_What you need to do_
Provide nothing except how many lines of the data contain the word "pixels".

[Collected data]
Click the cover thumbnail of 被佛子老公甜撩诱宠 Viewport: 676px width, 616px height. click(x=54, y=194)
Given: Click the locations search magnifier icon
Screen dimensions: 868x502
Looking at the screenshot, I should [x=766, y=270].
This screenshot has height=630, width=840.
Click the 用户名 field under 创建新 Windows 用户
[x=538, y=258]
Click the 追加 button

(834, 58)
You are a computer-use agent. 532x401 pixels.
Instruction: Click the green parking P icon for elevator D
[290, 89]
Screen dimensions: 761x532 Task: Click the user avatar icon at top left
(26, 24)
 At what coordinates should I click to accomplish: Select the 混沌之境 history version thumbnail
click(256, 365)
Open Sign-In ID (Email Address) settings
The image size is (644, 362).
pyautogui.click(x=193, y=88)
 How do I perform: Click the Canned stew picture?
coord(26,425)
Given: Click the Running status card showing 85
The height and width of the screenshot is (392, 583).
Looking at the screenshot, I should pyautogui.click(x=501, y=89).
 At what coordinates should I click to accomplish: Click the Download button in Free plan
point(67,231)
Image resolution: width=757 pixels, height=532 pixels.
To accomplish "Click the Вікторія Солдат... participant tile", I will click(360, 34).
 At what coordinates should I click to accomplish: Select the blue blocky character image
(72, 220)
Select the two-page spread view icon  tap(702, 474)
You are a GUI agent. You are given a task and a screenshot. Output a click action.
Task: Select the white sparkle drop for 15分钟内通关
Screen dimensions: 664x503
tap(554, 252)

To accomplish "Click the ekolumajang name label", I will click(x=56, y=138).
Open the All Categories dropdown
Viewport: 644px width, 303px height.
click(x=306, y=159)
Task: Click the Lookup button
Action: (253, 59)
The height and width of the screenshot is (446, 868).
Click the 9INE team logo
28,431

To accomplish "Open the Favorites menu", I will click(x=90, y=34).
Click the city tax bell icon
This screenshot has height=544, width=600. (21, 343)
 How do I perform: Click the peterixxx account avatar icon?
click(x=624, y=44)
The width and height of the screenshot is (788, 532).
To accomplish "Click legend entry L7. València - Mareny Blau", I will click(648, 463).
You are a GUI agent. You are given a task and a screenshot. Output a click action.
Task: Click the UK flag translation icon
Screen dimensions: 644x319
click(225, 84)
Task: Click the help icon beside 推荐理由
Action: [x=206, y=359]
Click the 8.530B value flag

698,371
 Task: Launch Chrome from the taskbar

_Answer space_
2